• Extracted information
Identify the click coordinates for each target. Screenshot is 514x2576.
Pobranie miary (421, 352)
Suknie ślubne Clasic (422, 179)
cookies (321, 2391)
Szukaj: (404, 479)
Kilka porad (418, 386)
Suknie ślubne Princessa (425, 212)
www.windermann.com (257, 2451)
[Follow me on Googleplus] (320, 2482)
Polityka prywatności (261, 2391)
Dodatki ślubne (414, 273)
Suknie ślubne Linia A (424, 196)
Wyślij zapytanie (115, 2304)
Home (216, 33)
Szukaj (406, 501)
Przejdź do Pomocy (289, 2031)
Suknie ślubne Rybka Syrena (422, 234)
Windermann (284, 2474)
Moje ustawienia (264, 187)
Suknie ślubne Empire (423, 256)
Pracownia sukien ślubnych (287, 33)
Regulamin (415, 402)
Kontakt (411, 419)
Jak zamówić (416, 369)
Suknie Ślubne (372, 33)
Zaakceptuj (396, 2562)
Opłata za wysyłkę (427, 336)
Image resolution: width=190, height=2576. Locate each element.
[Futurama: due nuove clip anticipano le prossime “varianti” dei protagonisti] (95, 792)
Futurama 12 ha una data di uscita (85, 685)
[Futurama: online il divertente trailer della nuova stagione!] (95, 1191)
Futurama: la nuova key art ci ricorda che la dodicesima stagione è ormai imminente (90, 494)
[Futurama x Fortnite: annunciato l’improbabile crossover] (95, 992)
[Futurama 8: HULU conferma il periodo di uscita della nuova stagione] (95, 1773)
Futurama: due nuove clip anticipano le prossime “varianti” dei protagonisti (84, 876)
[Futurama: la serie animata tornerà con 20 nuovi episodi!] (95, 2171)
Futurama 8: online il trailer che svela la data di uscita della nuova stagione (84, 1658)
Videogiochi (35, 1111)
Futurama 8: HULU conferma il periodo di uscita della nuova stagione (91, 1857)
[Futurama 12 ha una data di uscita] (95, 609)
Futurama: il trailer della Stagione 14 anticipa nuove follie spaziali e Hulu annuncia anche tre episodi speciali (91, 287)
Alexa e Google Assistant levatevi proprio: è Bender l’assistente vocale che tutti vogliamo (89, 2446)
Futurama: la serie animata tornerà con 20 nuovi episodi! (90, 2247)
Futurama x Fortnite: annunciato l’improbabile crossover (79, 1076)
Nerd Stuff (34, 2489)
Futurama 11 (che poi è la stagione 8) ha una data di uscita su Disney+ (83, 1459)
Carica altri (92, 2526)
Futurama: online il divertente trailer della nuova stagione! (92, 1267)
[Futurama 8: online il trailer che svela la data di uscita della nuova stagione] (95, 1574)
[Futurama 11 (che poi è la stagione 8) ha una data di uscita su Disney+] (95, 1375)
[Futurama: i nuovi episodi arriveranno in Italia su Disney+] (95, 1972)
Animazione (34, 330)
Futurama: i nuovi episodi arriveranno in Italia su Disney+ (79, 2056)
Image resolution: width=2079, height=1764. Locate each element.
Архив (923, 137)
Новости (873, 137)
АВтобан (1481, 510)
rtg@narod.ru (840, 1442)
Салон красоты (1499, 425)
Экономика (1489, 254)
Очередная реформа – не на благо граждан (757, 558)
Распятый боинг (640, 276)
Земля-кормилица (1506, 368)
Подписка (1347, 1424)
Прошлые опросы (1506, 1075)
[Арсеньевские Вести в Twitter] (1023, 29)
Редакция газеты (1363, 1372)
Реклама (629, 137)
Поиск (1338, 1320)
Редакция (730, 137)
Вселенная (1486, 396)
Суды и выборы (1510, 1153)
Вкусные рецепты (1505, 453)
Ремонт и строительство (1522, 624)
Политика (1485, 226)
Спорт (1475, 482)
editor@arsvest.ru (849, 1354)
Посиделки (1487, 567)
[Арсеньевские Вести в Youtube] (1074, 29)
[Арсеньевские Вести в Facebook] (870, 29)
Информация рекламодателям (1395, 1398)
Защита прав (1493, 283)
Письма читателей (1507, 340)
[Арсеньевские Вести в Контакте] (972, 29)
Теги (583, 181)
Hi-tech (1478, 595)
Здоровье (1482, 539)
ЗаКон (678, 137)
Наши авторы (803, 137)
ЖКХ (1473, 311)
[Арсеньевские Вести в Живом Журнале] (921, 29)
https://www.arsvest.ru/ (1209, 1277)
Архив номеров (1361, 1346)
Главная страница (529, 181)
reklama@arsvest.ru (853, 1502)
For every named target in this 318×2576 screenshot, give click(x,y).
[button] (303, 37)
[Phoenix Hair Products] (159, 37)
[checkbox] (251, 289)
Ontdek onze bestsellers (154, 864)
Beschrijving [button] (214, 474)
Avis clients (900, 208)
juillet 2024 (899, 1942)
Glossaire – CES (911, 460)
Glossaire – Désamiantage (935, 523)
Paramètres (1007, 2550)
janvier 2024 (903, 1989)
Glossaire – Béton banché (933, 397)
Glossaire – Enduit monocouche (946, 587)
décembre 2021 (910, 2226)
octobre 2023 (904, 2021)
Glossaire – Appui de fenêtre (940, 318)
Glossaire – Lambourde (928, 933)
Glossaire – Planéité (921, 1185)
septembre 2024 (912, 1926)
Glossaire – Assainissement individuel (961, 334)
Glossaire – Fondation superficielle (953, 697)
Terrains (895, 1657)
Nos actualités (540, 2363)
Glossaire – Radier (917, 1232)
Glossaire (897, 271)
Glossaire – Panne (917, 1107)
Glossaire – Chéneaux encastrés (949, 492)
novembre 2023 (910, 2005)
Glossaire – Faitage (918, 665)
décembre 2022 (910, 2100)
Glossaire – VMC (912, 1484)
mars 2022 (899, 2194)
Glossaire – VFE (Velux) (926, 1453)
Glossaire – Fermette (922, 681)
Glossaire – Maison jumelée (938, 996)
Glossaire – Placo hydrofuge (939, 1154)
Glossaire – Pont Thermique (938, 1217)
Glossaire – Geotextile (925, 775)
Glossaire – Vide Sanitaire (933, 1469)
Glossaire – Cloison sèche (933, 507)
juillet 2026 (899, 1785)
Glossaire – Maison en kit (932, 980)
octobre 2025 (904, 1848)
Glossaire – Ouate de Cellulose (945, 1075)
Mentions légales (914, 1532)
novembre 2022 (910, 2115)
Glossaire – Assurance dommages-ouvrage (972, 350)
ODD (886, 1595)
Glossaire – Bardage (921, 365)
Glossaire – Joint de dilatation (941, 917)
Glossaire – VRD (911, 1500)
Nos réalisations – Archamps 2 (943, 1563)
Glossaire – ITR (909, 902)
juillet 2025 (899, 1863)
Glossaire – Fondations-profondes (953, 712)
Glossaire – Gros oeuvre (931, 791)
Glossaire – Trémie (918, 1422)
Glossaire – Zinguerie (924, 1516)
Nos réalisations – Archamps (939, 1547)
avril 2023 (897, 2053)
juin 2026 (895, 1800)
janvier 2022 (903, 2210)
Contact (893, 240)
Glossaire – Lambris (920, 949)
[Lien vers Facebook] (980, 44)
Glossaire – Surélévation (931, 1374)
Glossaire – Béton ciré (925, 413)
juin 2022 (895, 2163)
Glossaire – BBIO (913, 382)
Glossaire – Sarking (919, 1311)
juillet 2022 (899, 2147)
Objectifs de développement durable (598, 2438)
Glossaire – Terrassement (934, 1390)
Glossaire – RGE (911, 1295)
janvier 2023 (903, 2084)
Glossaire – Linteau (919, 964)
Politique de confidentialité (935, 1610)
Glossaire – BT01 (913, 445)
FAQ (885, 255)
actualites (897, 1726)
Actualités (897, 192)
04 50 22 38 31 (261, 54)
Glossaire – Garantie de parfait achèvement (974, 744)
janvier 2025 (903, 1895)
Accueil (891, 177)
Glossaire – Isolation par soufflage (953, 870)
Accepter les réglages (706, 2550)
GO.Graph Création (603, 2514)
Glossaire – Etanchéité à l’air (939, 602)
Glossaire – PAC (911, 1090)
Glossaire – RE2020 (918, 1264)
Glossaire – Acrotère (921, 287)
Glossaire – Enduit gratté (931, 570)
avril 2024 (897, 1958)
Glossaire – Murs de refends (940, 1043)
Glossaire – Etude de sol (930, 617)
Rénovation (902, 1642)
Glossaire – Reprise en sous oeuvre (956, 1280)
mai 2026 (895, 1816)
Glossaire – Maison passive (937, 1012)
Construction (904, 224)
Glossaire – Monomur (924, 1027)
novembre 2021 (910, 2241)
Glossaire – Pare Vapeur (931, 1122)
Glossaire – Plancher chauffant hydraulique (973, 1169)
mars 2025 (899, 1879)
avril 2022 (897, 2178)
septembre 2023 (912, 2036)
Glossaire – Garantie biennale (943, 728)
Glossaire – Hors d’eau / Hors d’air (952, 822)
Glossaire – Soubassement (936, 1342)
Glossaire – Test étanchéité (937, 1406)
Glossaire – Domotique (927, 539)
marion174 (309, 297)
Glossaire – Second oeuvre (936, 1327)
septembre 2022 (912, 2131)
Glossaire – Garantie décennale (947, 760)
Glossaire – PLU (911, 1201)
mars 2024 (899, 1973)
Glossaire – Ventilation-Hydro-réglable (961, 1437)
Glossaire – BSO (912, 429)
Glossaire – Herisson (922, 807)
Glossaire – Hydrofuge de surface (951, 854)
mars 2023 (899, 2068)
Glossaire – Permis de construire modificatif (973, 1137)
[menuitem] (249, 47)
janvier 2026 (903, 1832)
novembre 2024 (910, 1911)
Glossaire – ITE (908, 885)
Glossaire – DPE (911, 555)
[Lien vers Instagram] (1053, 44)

• Prompt
Find the lines above that hold "Garantie", then copy each of them.

• Output of the exercise
Glossaire – Garantie de parfait achèvement (974, 744)
Glossaire – Garantie biennale (943, 728)
Glossaire – Garantie décennale (947, 760)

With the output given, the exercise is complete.